GÖKTÜRK TUNÇTÜRK yazdı
Tutuklu ve hükümlüler ile dosyası devam eden yüzbinlerce çeşitli davalara AF çıkar veya çıkmaz…
Eskiden Aflar çıkınca kimsenin haberi olmaz bir gece yarısı veya sabah saatlerinde müjde olarak bildirilirdi..
Peki; neden bu hassasiyet?
Tabi; tuzu kuru olanlar, yakınları cezaevlerinde bulunmayanlar bu hassasiyeti bilmezler…
Gün geçtikçe siyasetimiz sulandırıldığı gibi, hassas konularda sulandırılmaya başlanıldı..
Bir mahkum cezaevinde 20 yıl yatar ama tahliye olmasına 3-5 gün kalsa, O; 3-5 gün bitmez, özgürlüğe ve yakınlarına kavuşma heyecanı tam bir işkenceye dönüşür..
Hele, hele umutlar tükenmişken, cezaevlerinde yatanlar ve dışarda da yargılanması olanlara resmi ağızlardan ve hükümet kanadından uluorta “5 yıllık, 6 yıllık AF geliyor” şeklinde açıklamalar olursa işte o anlardan itibaren, AF çıkıncaya kadar ruhsal işkence başlar..
Ciddiyetsizliğe bakın, umut bekleyen kader kurbanları ve yakınlarının ruh hali ile oynamanın seviyesizliğine bakın..

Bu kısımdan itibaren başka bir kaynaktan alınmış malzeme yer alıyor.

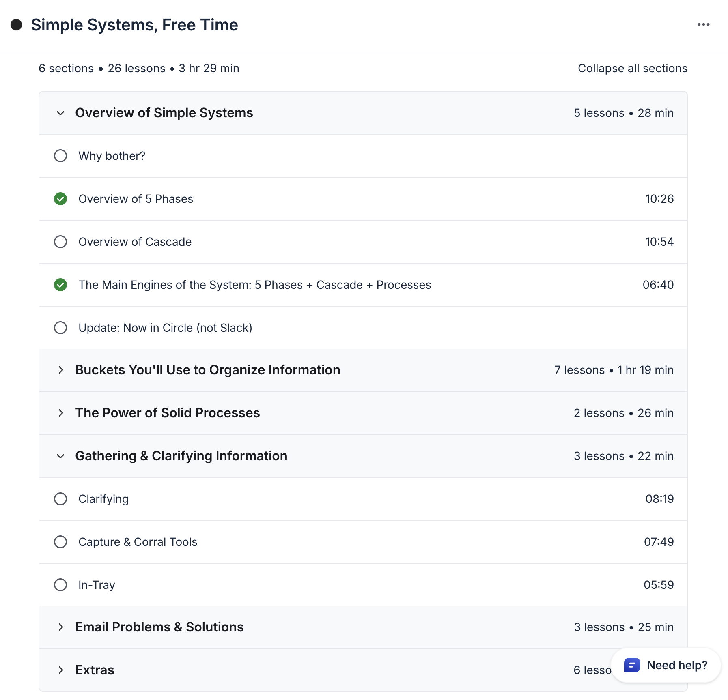This screenshot has height=700, width=728.
Task: Expand the Extras section
Action: 60,670
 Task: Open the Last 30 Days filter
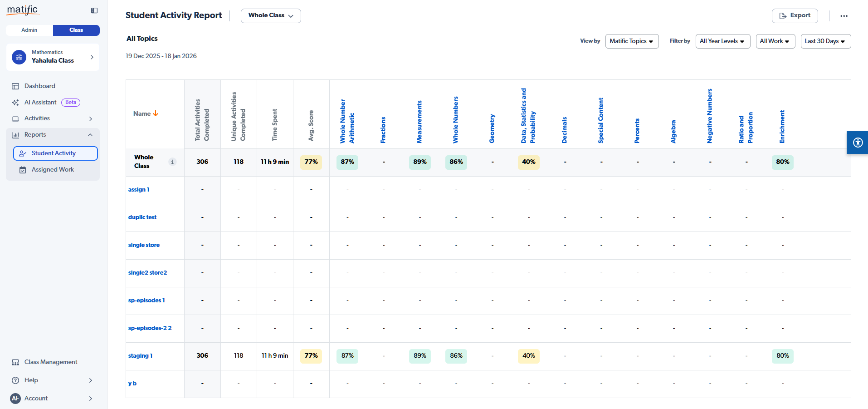[x=825, y=41]
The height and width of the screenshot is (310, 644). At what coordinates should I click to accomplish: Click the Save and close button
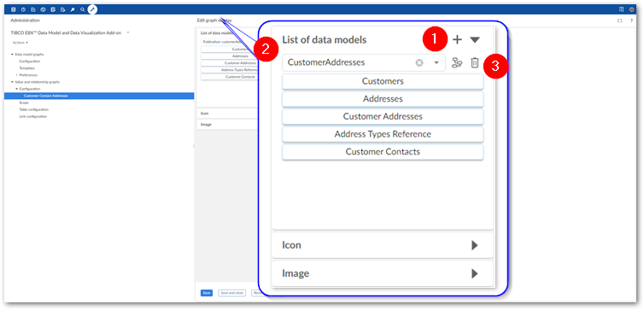click(x=232, y=293)
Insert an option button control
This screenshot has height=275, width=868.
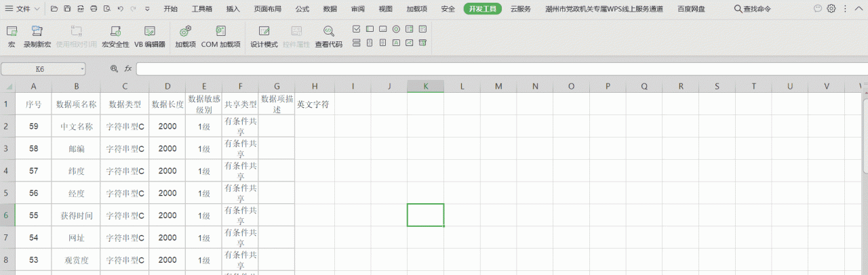(396, 29)
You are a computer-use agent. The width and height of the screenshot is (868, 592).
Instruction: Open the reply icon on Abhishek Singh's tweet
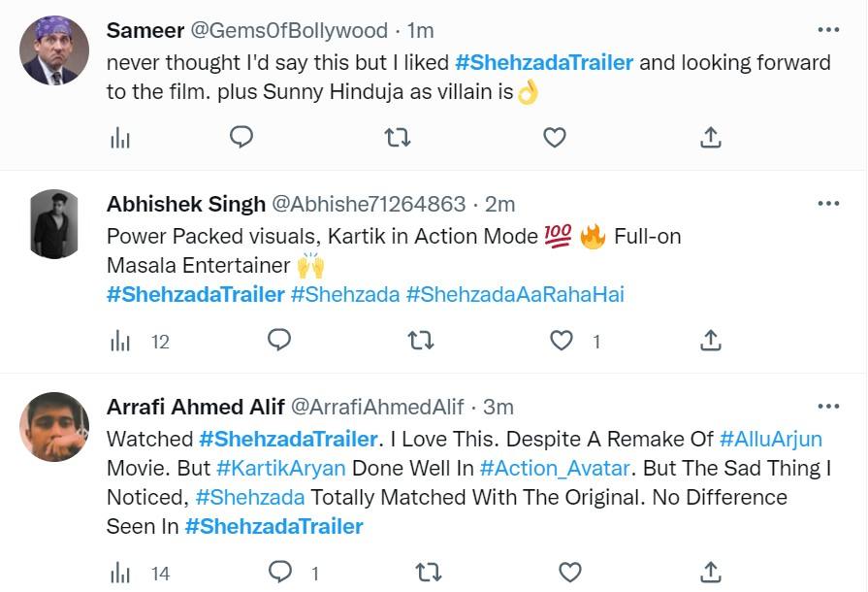(279, 341)
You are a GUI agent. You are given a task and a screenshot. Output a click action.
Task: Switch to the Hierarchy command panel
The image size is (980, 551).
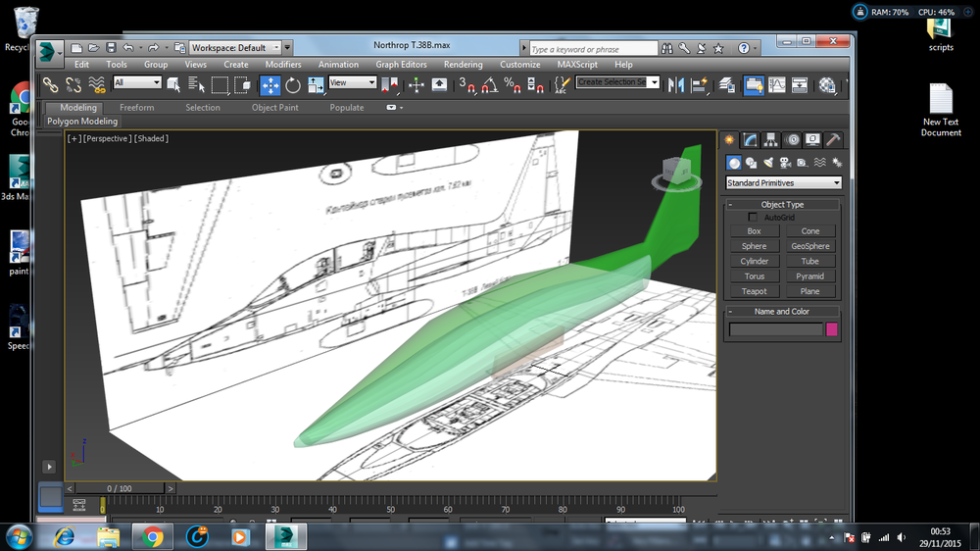[x=771, y=140]
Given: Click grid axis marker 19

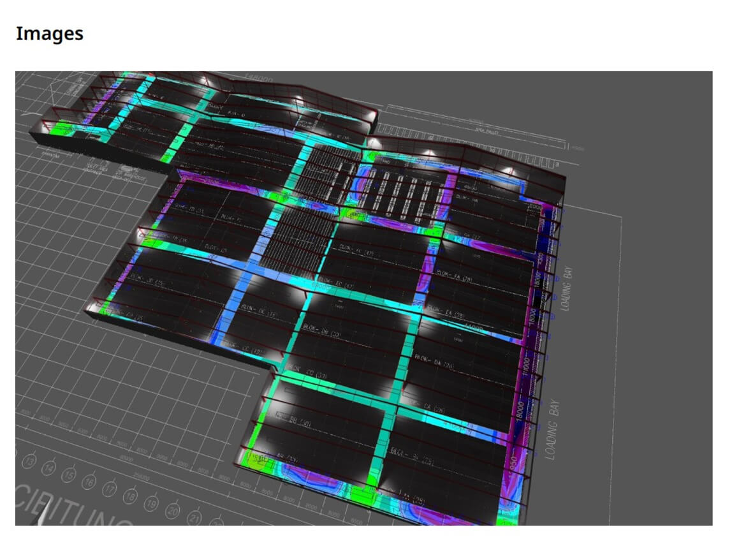Looking at the screenshot, I should coord(151,505).
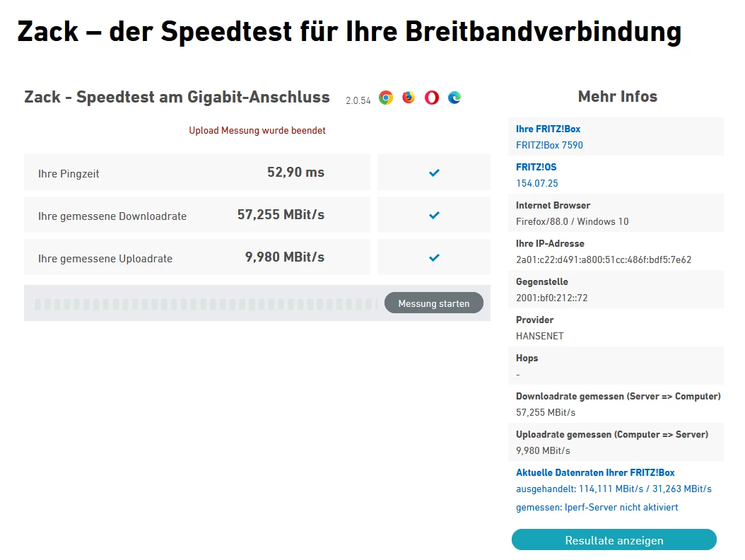
Task: Click the checkmark beside Downloadrate
Action: coord(434,215)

Yüce milletimiz ve ülkemizin büyük bir bela atlatmasından sonra oluşan toplumsal birliktelikten sonra, Siyasi liderlerin davacı oldukları kişileri ‘AF ettiklerini’ açıklamasından sonra; Adalet Bakanlığının da bu yönde bir iyimser yaklaşımı olduğunu belirten, Savcılıklara ve Mahkemelere gönderdiği ileri sürülen bir yazısı günlerce sosyal medya da Sureti döndü-dolaştı, haberleri yapıldı..
Ve bakan imzalı bu yazıyı tamamen doğrulayacak bir açıklamayı Ankara Büyükşehir Belediye Başkanı Melih Gökçek, demokrasi nöbetinde ki canlı yayında net bir şekilde açıklayarak; “FETÖ’cülerin oyunlarını bir, bir teşhis ederek, deşifre edip, bozuyoruz.. Şimdi de cezaevlerinde isyan çıkarma planlarını tespit ettik ve AF çıkacağı haberlerini cezaevlerine ilettiğimiz için oyunları tutmadı. Kesinlikle AF çıkacak, biliyorum ve yakından takip ediyorum” dedi..
Melih Gökçek kim?
Hükümet kanadında ve siyasetimizde sözüne ve samimiyetine en güvenilir bir Büyükşehir Belediye Başkanı…
AF beklentisi içine girenler Sayın Gökçek’in bu açıklamasından sonra iyice inandılar.
Hükümet kanadından hiç kimse Gökçek’e; “ aman ne yapıyorsun kardeşim, böyle bir şey yok” şeklinde tepki gösterip, yalanlamadı..
Aradan 3-4 gün geçtikten sonra AK Parti sözcüsü Yasin Aktay’ da AF niteliğinde ceza indirimi çalışmalarının olduğunu, sürenin ne kadar olacağını bilmediğini ve çok yakın bir zamanda açıklayacaklarını söylediği anlarda bir Kanun Hükmünde Kararname (KHK) sureti medyada dolaşmaya başladı..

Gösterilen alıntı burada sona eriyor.